Assuming a classic example of 4 tables –
A CustomerCategory has many Customer
A Customer has many Order
An Order has many OrderDetail

and assuming that I want to eager-load data from all 4 tables, and my condition is – where Order.OrderDate between '2008-05-05' and '2008-12-31'

Method 1 – I generate ONE sql to fetch the data from all 4 tables, all using inner joins so that I get one row for each unique combination of the primary keys of each table. I will apply my Where condition to this sql.
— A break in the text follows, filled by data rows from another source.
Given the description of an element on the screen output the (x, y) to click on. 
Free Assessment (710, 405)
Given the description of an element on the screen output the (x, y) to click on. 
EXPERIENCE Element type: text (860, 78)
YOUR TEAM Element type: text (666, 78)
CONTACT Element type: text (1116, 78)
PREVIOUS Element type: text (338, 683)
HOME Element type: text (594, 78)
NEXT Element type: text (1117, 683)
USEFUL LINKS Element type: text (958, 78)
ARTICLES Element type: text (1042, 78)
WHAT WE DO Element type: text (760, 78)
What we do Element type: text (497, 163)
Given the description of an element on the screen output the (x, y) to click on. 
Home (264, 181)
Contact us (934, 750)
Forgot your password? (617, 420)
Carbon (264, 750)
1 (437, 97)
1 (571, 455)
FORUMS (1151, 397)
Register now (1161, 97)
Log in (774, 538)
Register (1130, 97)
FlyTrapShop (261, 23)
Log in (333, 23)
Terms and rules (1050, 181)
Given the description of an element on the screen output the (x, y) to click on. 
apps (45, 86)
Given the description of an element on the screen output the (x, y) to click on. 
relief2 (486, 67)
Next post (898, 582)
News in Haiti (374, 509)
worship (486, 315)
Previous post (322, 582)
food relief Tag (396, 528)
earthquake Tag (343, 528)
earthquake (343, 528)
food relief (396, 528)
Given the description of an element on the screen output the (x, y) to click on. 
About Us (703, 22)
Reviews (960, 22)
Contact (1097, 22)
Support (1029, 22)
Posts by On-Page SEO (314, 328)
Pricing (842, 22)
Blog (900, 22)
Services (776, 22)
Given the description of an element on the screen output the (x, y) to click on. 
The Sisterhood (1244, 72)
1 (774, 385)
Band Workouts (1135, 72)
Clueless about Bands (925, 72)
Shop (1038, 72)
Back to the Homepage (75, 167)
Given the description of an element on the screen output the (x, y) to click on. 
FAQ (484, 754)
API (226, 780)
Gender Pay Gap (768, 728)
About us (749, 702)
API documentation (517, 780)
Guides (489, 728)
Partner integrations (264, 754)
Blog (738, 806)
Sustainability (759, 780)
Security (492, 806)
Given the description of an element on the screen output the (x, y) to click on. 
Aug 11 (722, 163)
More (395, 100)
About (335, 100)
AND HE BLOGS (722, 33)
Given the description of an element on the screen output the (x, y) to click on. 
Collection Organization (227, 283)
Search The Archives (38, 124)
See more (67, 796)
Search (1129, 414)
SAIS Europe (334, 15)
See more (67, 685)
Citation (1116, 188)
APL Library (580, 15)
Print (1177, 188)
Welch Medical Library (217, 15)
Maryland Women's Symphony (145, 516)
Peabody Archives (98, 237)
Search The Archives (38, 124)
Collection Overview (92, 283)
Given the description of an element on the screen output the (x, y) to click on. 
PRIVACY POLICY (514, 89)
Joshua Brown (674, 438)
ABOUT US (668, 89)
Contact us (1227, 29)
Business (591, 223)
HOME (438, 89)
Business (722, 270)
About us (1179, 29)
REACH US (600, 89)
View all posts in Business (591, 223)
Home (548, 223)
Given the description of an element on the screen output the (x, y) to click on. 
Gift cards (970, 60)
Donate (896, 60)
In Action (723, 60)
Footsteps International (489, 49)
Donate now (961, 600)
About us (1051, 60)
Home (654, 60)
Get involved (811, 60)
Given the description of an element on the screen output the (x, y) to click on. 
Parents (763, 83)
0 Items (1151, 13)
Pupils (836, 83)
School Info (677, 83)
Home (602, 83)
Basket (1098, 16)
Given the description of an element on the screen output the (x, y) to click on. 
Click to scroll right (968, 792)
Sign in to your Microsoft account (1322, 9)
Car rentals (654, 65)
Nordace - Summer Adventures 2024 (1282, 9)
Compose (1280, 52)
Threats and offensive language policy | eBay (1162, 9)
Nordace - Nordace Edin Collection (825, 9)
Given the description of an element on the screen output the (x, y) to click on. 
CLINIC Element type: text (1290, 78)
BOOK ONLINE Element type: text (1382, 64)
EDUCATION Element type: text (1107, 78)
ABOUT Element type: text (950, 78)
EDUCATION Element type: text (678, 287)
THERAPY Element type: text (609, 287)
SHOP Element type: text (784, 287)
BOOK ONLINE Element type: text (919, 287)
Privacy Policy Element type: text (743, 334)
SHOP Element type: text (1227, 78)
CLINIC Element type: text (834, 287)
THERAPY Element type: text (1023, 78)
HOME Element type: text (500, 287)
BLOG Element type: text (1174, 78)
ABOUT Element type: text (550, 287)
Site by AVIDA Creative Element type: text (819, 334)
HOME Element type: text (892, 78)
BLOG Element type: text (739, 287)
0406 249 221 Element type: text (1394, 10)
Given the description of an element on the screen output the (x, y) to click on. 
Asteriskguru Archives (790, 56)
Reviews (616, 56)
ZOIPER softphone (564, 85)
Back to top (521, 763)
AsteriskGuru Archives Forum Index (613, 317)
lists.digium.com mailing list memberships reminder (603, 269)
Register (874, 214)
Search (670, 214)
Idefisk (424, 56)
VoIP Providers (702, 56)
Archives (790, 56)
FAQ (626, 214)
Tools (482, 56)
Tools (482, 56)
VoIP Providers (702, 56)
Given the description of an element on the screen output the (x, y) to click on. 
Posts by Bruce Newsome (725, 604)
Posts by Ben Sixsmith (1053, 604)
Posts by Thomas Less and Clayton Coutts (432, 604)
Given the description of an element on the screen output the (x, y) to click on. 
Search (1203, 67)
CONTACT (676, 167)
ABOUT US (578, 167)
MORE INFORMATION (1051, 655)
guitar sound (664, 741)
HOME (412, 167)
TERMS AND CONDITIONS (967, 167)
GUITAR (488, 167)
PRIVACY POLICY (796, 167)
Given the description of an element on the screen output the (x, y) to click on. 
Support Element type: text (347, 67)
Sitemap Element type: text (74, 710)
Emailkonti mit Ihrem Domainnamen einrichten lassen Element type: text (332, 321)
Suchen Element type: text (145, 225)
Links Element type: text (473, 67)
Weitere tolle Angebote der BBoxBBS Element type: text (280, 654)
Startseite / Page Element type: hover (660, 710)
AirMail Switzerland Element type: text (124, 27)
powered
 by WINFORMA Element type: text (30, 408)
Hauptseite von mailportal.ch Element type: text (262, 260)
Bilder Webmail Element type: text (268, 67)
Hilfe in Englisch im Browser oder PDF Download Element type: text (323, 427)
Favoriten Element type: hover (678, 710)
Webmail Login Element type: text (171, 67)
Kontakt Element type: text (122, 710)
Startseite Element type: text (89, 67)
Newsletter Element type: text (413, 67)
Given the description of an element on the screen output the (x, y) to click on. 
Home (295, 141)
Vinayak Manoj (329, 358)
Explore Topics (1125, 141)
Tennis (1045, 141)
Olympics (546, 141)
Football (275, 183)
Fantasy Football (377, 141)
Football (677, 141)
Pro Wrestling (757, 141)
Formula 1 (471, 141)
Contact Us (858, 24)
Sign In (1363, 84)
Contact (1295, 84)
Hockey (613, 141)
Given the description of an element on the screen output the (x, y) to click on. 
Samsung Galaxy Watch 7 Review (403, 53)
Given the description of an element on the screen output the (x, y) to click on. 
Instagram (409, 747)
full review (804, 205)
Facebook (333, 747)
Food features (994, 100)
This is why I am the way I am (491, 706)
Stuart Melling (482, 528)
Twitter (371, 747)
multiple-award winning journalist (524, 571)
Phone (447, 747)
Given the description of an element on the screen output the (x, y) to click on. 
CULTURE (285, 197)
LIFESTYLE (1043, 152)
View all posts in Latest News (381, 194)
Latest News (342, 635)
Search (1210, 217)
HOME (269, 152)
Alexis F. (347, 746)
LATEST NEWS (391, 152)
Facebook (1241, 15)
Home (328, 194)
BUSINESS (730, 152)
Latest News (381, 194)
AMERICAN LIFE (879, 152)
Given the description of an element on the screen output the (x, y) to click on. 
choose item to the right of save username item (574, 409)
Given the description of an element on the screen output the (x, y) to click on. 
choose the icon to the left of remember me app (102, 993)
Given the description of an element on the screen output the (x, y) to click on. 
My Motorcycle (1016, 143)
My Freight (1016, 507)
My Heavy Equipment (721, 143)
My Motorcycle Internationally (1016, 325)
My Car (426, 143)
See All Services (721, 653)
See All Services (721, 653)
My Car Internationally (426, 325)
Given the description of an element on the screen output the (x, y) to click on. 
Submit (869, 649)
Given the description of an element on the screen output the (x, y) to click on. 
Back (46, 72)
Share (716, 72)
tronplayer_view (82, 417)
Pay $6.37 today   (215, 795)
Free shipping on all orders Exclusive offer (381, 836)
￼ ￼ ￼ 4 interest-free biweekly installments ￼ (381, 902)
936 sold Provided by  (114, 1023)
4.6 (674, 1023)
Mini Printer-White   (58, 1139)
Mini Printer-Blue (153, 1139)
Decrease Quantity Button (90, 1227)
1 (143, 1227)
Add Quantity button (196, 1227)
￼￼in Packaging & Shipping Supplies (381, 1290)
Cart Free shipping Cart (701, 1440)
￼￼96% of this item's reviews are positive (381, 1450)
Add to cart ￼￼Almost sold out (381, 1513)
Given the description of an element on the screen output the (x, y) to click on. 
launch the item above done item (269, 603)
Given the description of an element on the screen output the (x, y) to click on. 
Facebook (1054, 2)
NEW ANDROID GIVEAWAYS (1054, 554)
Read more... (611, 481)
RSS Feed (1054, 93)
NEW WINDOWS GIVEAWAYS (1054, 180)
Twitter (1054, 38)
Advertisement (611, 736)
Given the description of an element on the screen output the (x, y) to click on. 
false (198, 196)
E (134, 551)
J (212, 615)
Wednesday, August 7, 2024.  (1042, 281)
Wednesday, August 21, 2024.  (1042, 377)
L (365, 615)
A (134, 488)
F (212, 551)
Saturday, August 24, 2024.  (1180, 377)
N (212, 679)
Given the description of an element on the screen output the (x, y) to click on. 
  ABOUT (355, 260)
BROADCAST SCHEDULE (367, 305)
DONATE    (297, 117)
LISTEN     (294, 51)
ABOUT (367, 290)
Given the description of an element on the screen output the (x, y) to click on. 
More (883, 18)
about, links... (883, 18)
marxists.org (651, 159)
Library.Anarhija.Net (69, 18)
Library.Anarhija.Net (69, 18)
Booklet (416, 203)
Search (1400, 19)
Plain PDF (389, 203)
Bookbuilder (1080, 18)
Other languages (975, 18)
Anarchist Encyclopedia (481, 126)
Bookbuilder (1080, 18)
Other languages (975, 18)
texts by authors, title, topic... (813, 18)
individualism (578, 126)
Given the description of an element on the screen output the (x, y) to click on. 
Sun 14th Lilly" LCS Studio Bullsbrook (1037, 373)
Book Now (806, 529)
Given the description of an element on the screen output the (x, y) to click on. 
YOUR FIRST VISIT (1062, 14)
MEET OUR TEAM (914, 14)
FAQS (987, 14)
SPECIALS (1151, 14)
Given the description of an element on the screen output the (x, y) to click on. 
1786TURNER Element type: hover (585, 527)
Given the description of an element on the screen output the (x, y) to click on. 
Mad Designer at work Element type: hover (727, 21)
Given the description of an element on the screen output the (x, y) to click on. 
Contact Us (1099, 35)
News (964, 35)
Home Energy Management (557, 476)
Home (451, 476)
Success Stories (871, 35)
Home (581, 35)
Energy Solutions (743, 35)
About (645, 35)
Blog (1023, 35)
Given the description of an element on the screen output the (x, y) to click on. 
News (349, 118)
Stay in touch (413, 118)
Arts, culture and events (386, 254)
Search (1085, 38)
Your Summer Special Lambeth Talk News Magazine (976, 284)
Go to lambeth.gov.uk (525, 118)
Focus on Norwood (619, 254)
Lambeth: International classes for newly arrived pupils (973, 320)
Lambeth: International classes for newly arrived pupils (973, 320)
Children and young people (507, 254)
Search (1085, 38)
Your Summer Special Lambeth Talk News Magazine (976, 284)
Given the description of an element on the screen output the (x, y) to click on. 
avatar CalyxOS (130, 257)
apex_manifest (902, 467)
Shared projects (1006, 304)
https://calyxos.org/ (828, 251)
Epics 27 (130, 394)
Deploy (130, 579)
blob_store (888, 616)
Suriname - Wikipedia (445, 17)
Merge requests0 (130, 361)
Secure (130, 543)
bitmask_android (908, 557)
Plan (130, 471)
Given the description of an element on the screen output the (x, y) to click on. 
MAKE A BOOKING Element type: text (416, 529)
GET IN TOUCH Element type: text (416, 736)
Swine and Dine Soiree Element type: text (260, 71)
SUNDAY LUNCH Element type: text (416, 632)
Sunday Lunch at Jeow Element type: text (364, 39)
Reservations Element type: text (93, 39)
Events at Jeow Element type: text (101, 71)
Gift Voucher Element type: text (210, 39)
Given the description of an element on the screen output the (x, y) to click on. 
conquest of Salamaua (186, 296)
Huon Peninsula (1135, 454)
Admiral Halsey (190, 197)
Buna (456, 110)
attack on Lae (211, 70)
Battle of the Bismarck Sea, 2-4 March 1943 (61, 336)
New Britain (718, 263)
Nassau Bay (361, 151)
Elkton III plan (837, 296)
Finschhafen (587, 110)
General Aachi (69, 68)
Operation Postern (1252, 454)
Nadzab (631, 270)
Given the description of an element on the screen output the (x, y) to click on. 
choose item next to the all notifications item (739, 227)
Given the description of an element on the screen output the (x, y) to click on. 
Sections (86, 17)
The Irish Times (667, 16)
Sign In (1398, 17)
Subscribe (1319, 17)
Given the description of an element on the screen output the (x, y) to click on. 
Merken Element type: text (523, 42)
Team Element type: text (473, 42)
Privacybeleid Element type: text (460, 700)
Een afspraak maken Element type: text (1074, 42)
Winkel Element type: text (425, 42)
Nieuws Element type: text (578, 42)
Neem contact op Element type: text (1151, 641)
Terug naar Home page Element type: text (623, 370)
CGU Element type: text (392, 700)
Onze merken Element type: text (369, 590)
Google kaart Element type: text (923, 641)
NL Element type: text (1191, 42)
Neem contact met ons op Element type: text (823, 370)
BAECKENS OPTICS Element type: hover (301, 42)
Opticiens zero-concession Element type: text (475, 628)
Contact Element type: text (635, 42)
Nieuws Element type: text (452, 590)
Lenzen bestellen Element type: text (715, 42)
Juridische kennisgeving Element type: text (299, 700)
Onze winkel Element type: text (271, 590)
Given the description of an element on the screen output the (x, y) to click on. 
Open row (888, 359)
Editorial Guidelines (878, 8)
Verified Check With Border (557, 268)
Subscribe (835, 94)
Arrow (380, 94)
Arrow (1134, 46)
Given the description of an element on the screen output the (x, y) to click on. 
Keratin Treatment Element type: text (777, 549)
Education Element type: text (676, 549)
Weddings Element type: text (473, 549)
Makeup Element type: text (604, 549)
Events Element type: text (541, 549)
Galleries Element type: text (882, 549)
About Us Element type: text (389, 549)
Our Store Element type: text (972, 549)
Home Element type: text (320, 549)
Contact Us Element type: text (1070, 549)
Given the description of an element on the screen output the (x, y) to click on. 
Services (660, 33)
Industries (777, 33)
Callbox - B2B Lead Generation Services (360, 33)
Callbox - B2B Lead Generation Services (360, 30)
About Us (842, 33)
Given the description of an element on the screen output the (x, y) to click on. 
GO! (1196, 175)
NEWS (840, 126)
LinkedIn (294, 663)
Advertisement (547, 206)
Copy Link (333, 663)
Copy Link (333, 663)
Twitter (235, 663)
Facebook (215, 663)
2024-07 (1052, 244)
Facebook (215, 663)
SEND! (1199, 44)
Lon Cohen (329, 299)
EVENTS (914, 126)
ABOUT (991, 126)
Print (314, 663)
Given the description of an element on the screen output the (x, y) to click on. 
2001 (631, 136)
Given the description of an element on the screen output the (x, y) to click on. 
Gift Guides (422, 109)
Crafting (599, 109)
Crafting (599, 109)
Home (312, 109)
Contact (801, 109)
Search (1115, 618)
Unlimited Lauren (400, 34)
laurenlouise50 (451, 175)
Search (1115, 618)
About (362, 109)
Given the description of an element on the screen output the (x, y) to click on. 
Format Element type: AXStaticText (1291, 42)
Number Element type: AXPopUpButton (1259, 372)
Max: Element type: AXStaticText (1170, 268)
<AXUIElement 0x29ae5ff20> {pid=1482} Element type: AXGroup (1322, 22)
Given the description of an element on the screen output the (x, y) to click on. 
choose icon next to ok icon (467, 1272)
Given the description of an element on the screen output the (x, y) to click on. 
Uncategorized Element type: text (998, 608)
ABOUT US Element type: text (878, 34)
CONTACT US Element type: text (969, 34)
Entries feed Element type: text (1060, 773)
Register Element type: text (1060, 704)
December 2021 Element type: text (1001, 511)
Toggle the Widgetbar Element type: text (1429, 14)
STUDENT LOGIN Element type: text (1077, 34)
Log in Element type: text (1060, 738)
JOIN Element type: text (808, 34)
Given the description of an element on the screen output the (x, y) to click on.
Method 2 – I generate an SQL to get only the order data first, and apply my Where condition to this sql, since the Order.OrderDate comes from the Order table.
Then, based on my results from this query, I will know all the Order ID values I need, so I will use these to retrieve the order detail data. I will also know all the unique Customer ID values I need, so I will also use these to retrieve data from the customer table, and finally I will do the same for the CustomerCategory. This method would require 4 SQL statements in all.

I can see that the first method is more efficient, but one of my colleagues pointed out that the 2nd method, although it uses 4 SQL statements, is easier to write and maintain, which I agree.

Any thoughts on this would be greatly appreciated.
Thank you!

Best Answer

First off, your domain model is massively wrong. I personally cannot justify a collection of Customer objects in a CustomerCategory because it just does not make sense from performance standpoint: most of the time you need a single customer (plus its group), whereas a group full of customers will be required once in a blue moon but it will be there all the time, causing all kinds of problems. The same applies to Customer having many Orders.

Now, to your question. It's generally considered that number of roundtrips to the database should be minimized, even at the cost of retrieving more data than necessary. That said, joining two big tables (long & wide) to select data from two associated tables simultaneously might be a performance killer, so beware.

I recommend you looking at how it's done in NHibernate. It allows you to specify fetching strategy (join, select) for each and every association, be it a one-to-one association, or one-to-many.

If you're using Microsoft SQL Server 2005 or later, you can use MARS to stuff several selects into one batch and then hydrate a whole graph of objects issuing only one SQL command.